> Quoted passage
· · · · · · ·

Skip to content

donomii/clusterF

Folders and files

NameName
Last commit message
Last commit date

Latest commit

 
 
 
 
 
 
 
 
 
 
 
 
 
 
 
 
 
 
 
 
 
 
 
 
 
 
 
 
 
 
 
 
 
 
 
 
 
 
 
 
 
 
 
 
 
 
 
 
 
 
 
 
 
 
 
 
 
 
 
 
 
 
 
 
 
 
 
 
 
 
 
 
 
 
 
 
 
 
 
 
 
 
 
 
 
 
 
 
 
 
 
 
 
 
 
 
 
 
 
 
 
 
 
 
 
 
 
 
 
 
 

Repository files navigation

🐸 ClusterF 🐸

The F stands for frog

A self-organizing peer-to-peer distributed file storage cluster with CRDT-based replication.

Features

  • Zero-Configuration P2P Architecture: Nodes automatically discover each other via UDP broadcast and form a cluster
  • CRDT-Based Replication: Conflict-free replicated data types ensure eventual consistency without coordination
  • Configurable Replication Factor: At any time during operations, set the replication factor from 1 - single copy up to full mirroring on every node.

· · · · · · ·

> Task to complete
Copy the ClusterF repository page from "Repository files navigation" to "on every node.", substituting "toad" for "frog". Work only from the ClusterF repository page.

(Rows of pointing data)
· · · · · · ·

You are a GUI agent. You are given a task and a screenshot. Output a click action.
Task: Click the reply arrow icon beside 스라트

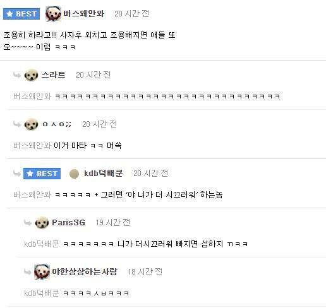coord(17,74)
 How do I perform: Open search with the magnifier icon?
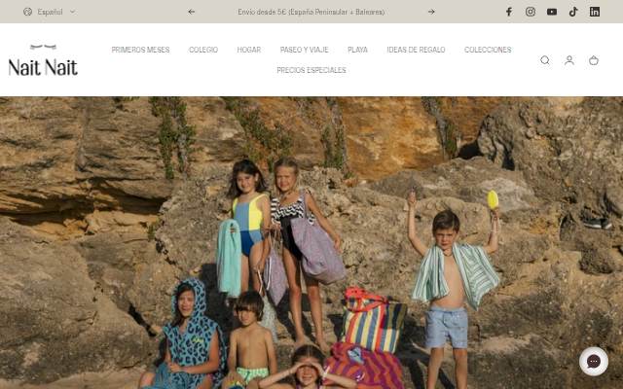pos(545,60)
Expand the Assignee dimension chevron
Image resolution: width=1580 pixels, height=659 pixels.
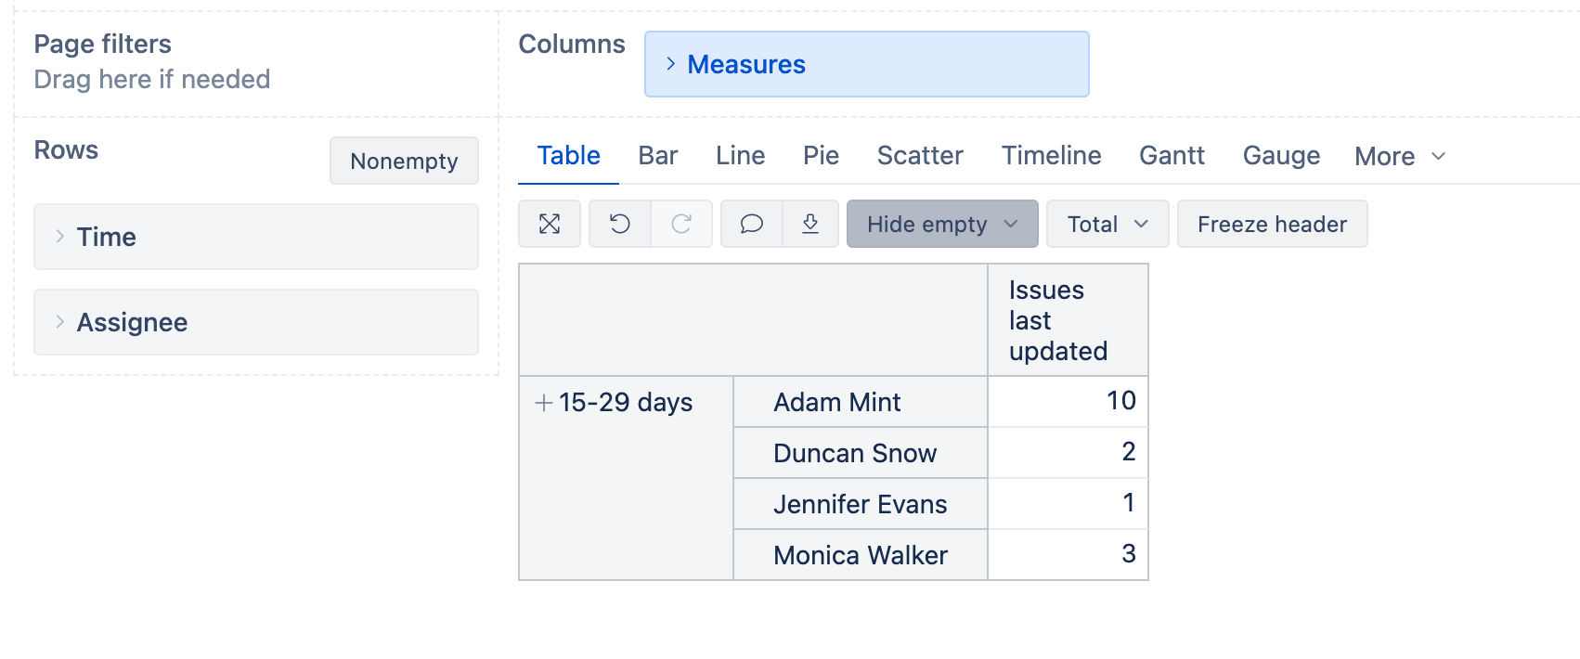pyautogui.click(x=60, y=322)
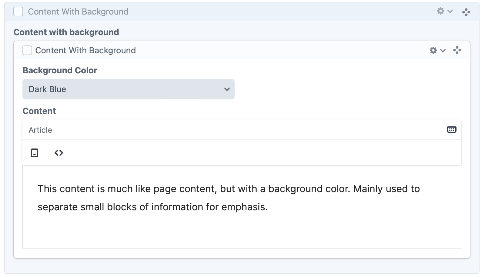Click the inner block's drag handle icon
485x277 pixels.
coord(457,50)
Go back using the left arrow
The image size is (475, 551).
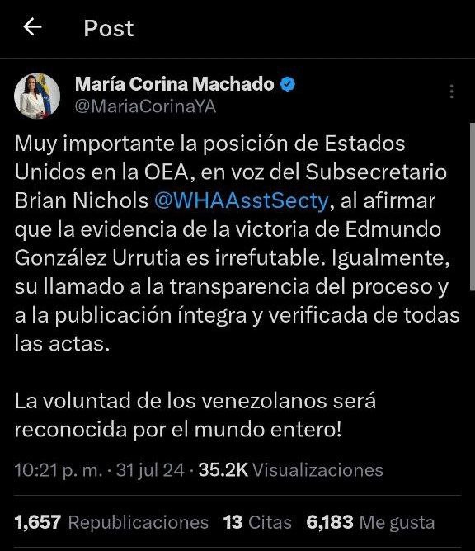click(x=33, y=27)
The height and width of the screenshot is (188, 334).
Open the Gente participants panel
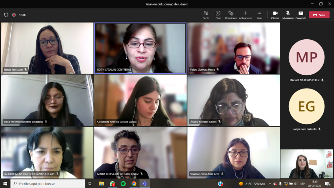[206, 15]
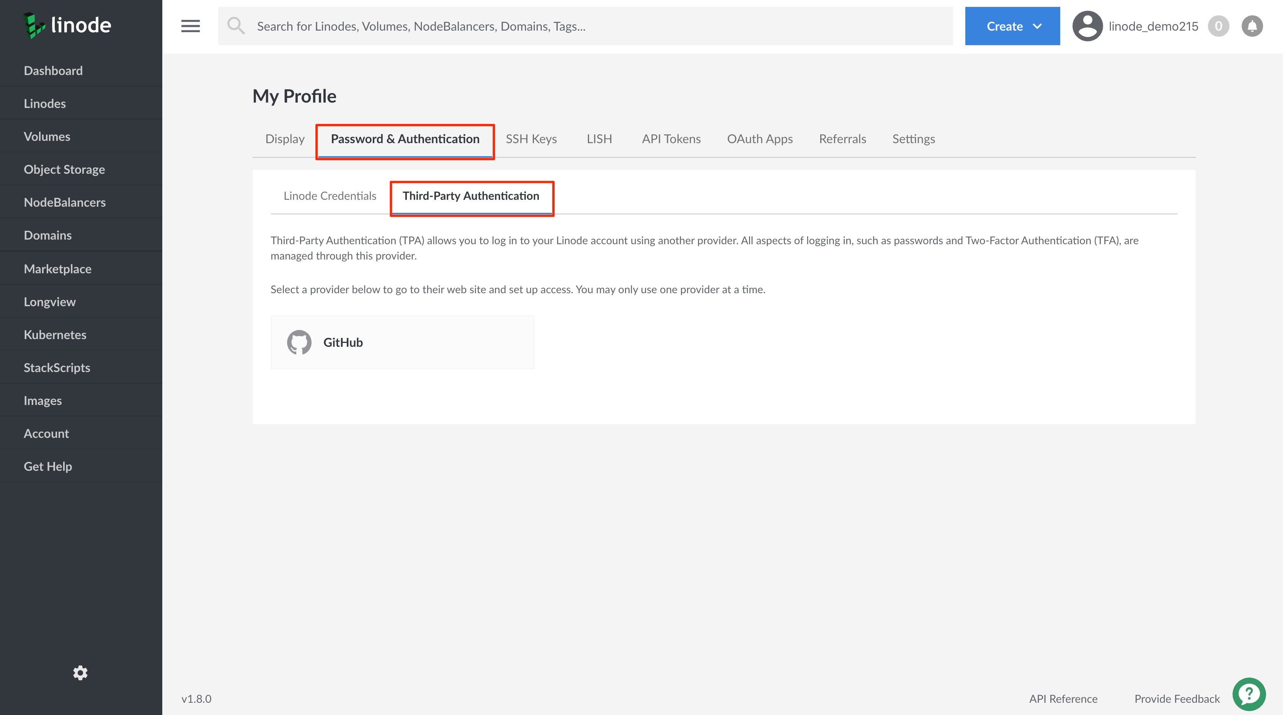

· · · · · · ·

> Solution to the exercise
Repository files navigation

🐸 ClusterF 🐸

The F stands for toad

A self-organizing peer-to-peer distributed file storage cluster with CRDT-based replication.

Features

  • Zero-Configuration P2P Architecture: Nodes automatically discover each other via UDP broadcast and form a cluster
  • CRDT-Based Replication: Conflict-free replicated data types ensure eventual consistency without coordination
  • Configurable Replication Factor: At any time during operations, set the replication factor from 1 - single copy up to full mirroring on every node.